A processor-implemented method, system, and/or computer program product identifies errant data in an initial data list. An initial data list is composed of multiple data entries, where each of the data entries is associated with a parent hypernym from a group of multiple parent hypernyms. The parent hypernym describes a common attribute of data entries in the initial data list that have a same parent hypernym. A plurality parent hypernym is identified as a parent hypernym that is common to more data entries in the initial data list than any other parent hypernym. Any datum entry in the initial data list that is not associated with the plurality parent hypernym is then flagged for eviction from the initial data list.
As will be appreciated by one skilled in the art, aspects of the present invention may be embodied as a system, method or computer program product. Accordingly, aspects of the present invention may take the form of an entirely hardware embodiment, an entirely software embodiment (including firmware, resident software, micro-code, etc.) or an embodiment combining software and hardware aspects that may all generally be referred to herein as a “circuit,” “module” or “system.” Furthermore, aspects of the present invention may take the form of a computer program product embodied in one or more computer readable medium(s) having computer readable program code embodied thereon.
Any combination of one or more computer readable medium(s) may be utilized. The computer readable medium may be a computer readable signal medium or a computer readable storage medium. A computer readable storage medium may be, for example, but not limited to, an electronic, magnetic, optical, electromagnetic, infrared, or semiconductor system, apparatus, or device, or any suitable combination of the foregoing. More specific examples (a non-exhaustive list) of the computer readable storage medium would include the following: an electrical connection having one or more wires, a portable computer diskette, a hard disk, a random access memory (RAM), a read-only memory (ROM), an erasable programmable read-only memory (EPROM or Flash memory), an optical fiber, a portable compact disc read-only memory (CD-ROM), an optical storage device, a magnetic storage device, or any suitable combination of the foregoing. In the context of this document, a computer readable storage medium may be any tangible medium that can contain, or store a program for use by or in connection with an instruction execution system, apparatus, or device.
A computer readable signal medium may include a propagated data signal with computer readable program code embodied therein, for example, in baseband or as part of a carrier wave. Such a propagated signal may take any of a variety of forms, including, but not limited to, electro-magnetic, optical, or any suitable combination thereof. A computer readable signal medium may be any computer readable medium that is not a computer readable storage medium and that can communicate, propagate, or transport a program for use by or in connection with an instruction execution system, apparatus, or device.

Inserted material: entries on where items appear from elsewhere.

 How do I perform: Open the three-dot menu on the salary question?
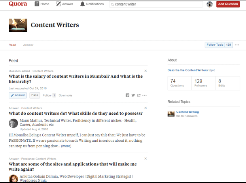point(145,95)
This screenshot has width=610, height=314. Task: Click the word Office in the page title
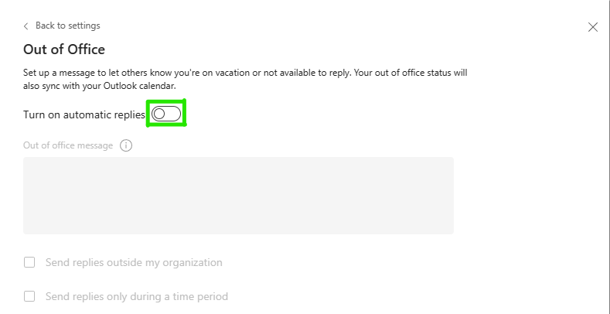[x=86, y=50]
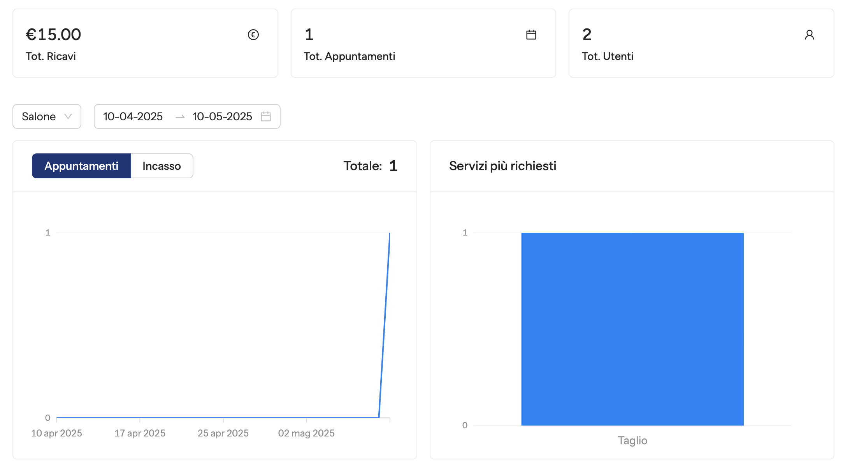The height and width of the screenshot is (468, 843).
Task: Open the calendar icon in the date range picker
Action: 266,116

Program code embodied on a computer readable medium may be transmitted using any appropriate medium, including, but not limited to, wireless, wireline, optical fiber cable, RF, etc., or any suitable combination of the foregoing.
Computer program code for carrying out operations for aspects of the present invention may be written in any combination of one or more programming languages, including an object oriented programming language such as Java, Smalltalk, C++ or the like and conventional procedural programming languages, such as the “C” programming language or similar programming languages. The program code may execute entirely on the user's computer, partly on the user's computer, as a stand-alone software package, partly on the user's computer and partly on a remote computer or entirely on the remote computer or server. In the latter scenario, the remote computer may be connected to the user's computer through any type of network, including a local area network (LAN) or a wide area network (WAN), or the connection may be made to an external computer (for example, through the Internet using an Internet Service Provider).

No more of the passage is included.